======== RECORDS FOR THIS EXERCISE

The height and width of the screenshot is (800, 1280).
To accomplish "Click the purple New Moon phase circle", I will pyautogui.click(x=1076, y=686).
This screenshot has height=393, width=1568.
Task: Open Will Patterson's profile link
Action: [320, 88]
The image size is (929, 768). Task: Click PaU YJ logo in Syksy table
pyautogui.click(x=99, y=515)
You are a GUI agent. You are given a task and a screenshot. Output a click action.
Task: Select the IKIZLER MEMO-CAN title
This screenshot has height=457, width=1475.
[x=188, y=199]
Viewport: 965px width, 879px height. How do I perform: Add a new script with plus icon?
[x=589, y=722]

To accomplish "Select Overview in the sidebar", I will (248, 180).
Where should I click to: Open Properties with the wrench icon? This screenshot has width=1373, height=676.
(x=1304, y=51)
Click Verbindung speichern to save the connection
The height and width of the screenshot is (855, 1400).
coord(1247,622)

================

Reproduce the records from the line containing "Where should I" through the end of the records, changing nothing.

FULL SOLUTION
Where should I click to: Open Properties with the wrench icon? This screenshot has width=1373, height=676.
(x=1304, y=51)
Click Verbindung speichern to save the connection
The height and width of the screenshot is (855, 1400).
coord(1247,622)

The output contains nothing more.